That's a nice clean solution requiring only a minimal edit on a redeploy(server 
move). 

 

I had previously tried to semi-automate this using the javascript code below; 
but that did not provide a host or hostname; however I'm not really a 
javascript guru and may have missed something.

 

            var flashvars = {};

            flashvars.hostname = window.location.hostname;

            flashvars.host     = window.location.host; 

            flashvars.port     = window.location.port;

            flashvars.mode     = "fred put this in to test";

            var params = {};

            params.quality = "high";

            params.bgcolor = "${bgcolor}";

            params.allowscriptaccess = "sameDomain";

            params.allowfullscreen = "true";

            var attributes = {};

            attributes.id = "${application}";

            attributes.name = "${application}";

            attributes.align = "middle";

            swfobject.embedSWF(

                "${swf}.swf", "flashContent", 

                "${width}", "${height}", 

                swfVersionStr, xiSwfUrlStr, 

                flashvars, params, attributes);

 

 

From: django-users@googlegroups.com [mailto:django-users@googlegroups.com] On 
Behalf Of Joni Bekenstein
Sent: Friday, June 01, 2012 9:40 AM
To: django-users@googlegroups.com
Subject: Re: django 1.4, wsgi, flex deploy best practices

 

You can configure a basePath through flashvars as you said, but you don't have 
to make django serve the index.html to set that dynamically. You can put it by 
hand, allowing you to deploy on different servers in a decoupled manner.

 

Maybe I'm missing something here but I don't see anything wrong with that 
approach. I almost always use flashvars to specify at least one location, 
probably for a configuration file, which contains the paths to the backend 
services, external assets, etc. 

 

Another thing you could do is configure a CNAME record so that 
backend.frontendserver.com points to backendserver.com. 

 


El jueves, 31 de mayo de 2012 15:54:35 UTC-3, fred escribió:

I use Flex for the client side and XML between client and server.  I am a "one 
man team" and so elegance sometimes gets sacrifices for "it works".   My 
typical deploy has been

/var/www/html/my flex swf and html code

And

/home/projectname/current/djangositename

 

This works well, except that I have to use absolute URL's in Flex (including 
the server name) because Flex will use either absolute or relative to the 
location of the .swf file.  This means I have to rebuild for different servers.

 

Are there any recommendations of "best practices"
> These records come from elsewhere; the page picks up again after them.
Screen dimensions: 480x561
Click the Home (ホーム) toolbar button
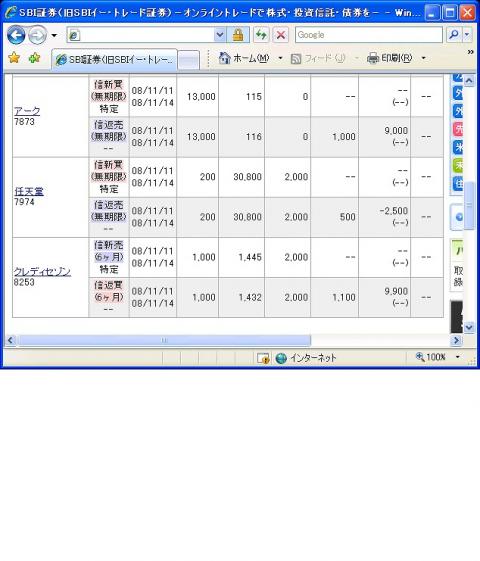pos(244,58)
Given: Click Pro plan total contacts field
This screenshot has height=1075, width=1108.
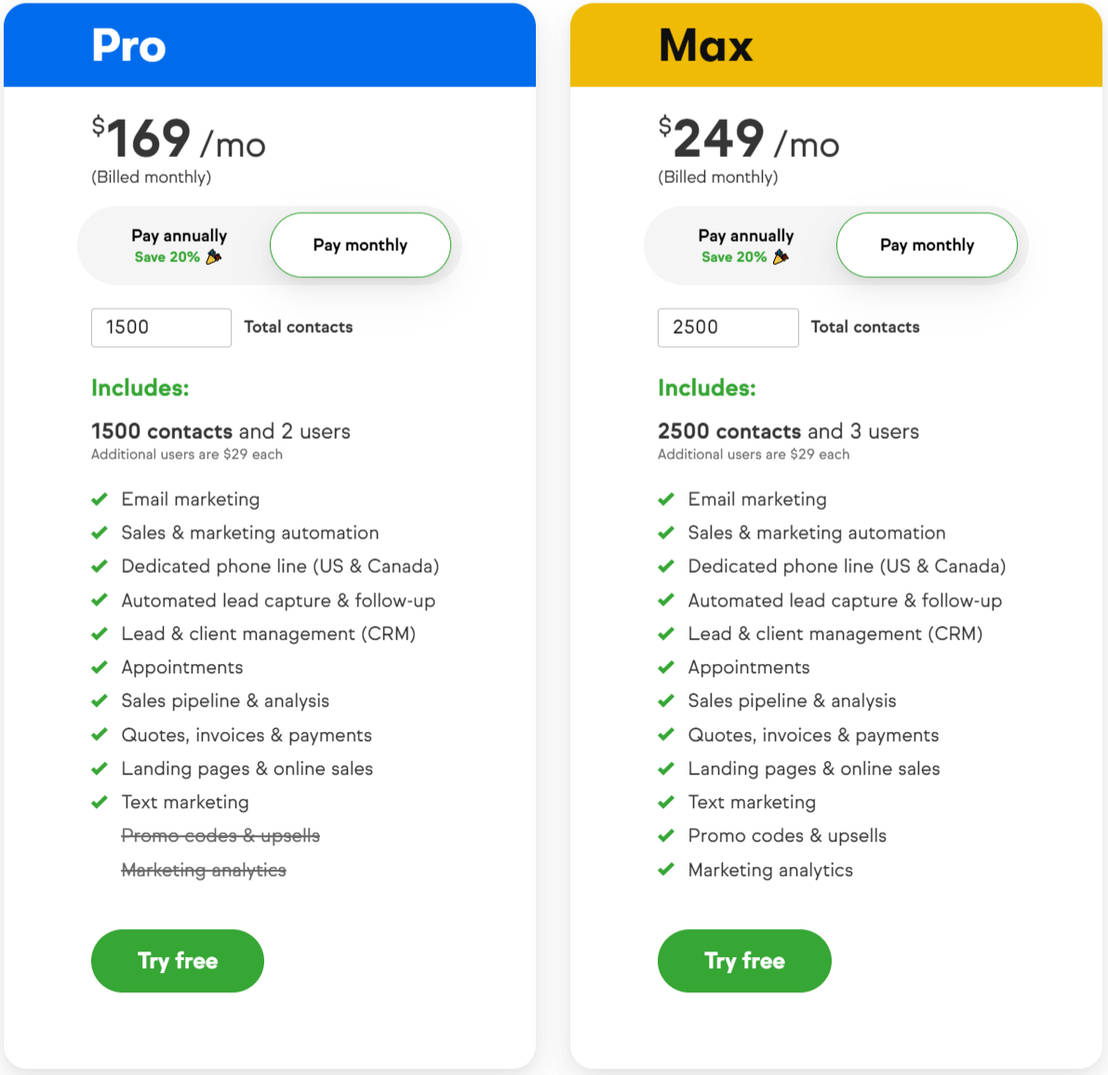Looking at the screenshot, I should (x=161, y=327).
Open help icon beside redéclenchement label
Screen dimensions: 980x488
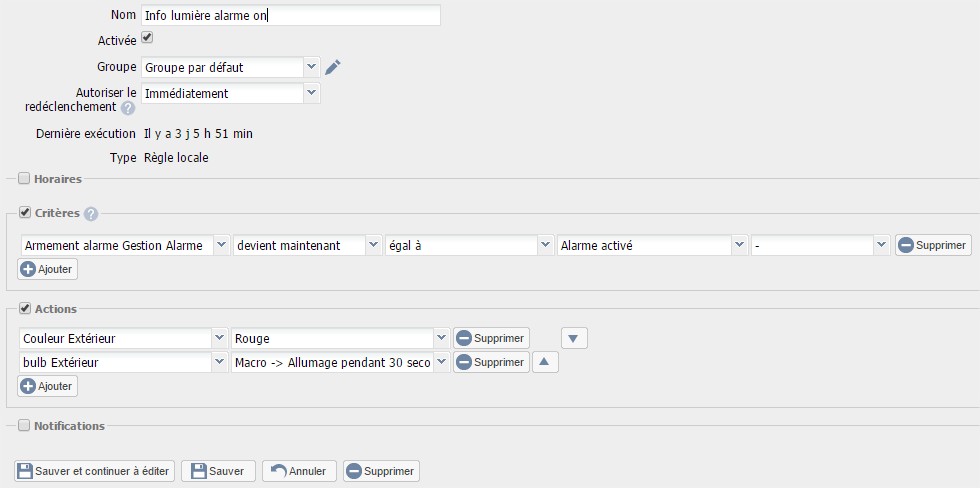coord(128,108)
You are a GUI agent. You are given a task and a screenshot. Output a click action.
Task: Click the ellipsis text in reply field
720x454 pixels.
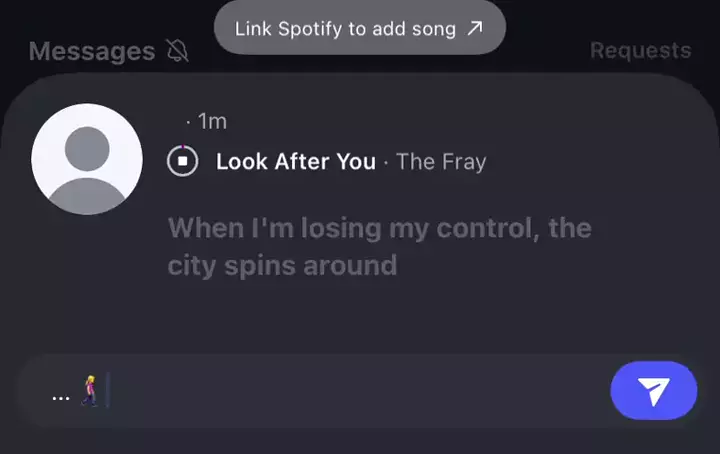[x=61, y=395]
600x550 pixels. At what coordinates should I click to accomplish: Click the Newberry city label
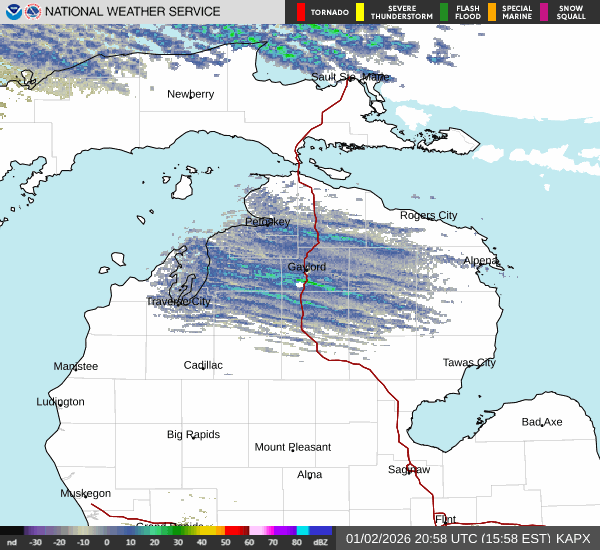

1.       I could have the django view return the html page that includes the 
swf file.  This has the advantage of allowing django to pass in some flashvars 
to the application,  the disadvantage is closer coupling (at least for deploy) 
of client and server; or

2.       I could use the url redirect to allow a relative reference to get 
redirected to my django home.

 

I'm not an Apache expert and so I defer to the community which is more 
experienced with these issues for a clean, generic solution I can use going 
forward as I port to Django 1.4 and CentOs 6.